Est-ce que la crise avec l’Algérie a des conséquences négatives sur l’économie des deux pays ? Quels leviers économiques le Royaume doit user pour se tirer d’affaire ?

Avec l’Algérie, c’est malheureusement une constante de ces dernières décennies, la crise perdure. Je dirais que le fond du problème est similaire à ce qu’il se passe aujourd’hui avec la Russie et l’Ukraine, les perdants sont des deux côtés : deux points de croissance de chaque côté pour l’Algérie et le Maroc, beaucoup plus pour la Russie et l’Ukraine.

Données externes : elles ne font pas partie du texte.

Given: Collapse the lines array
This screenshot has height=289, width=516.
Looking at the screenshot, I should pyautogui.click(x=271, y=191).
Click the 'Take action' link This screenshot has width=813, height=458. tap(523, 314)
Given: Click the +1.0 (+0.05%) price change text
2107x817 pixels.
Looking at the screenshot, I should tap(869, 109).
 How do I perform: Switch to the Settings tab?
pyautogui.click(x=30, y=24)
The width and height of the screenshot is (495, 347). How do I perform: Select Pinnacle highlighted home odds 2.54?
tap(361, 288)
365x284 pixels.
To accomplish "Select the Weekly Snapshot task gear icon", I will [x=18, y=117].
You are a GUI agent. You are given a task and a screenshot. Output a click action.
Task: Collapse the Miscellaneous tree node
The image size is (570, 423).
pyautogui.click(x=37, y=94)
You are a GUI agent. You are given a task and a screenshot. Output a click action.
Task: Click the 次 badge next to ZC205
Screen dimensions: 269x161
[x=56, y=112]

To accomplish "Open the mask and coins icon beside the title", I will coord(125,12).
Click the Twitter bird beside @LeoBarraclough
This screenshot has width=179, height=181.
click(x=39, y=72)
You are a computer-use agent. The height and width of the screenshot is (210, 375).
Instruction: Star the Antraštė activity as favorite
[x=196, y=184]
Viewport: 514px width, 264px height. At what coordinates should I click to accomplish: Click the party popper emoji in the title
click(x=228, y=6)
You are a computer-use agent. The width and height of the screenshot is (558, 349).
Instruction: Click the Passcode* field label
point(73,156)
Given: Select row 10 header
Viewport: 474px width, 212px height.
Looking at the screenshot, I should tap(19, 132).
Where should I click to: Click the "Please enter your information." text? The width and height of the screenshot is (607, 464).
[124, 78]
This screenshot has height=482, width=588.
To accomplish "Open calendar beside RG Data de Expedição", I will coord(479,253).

Que doit faire le Maroc ? Une seule certitude, on ne peut marier deux personnes si l’une des deux le refuse avec obstination. Le Maroc doit donc continuer dans la voie qui est la sienne depuis 1999, celle du développement économique s’inscrivant dans la durabilité et la transition énergétique, celle de la valorisation de son formidable capital humain, humain, particulièrement apprécié en Europe etc. On rappellera, ici, le choix stratégique gagnant qui fut le sien en investissant dans les énergies renouvelables. Un pari exceptionnel, à un moment où le cours du baril de pétrole était au plus bas. En s’engageant avec force dans cette voie et en diversifiant ses énergies propres, particulièrement l’éolien et le solaire, le Royaume est devenu incontestablement le leader africain en la matière.

Aujourd’hui, 60 % des énergies marocaines sont renouvelables En continuant dans cette voie, et en cas de réussite, le seul risque que prend le Royaume avec l’Algérie, c’est…. de voir perdurer cette crise. Mais comme dit le proverbe, » mieux faire envie que pitié ».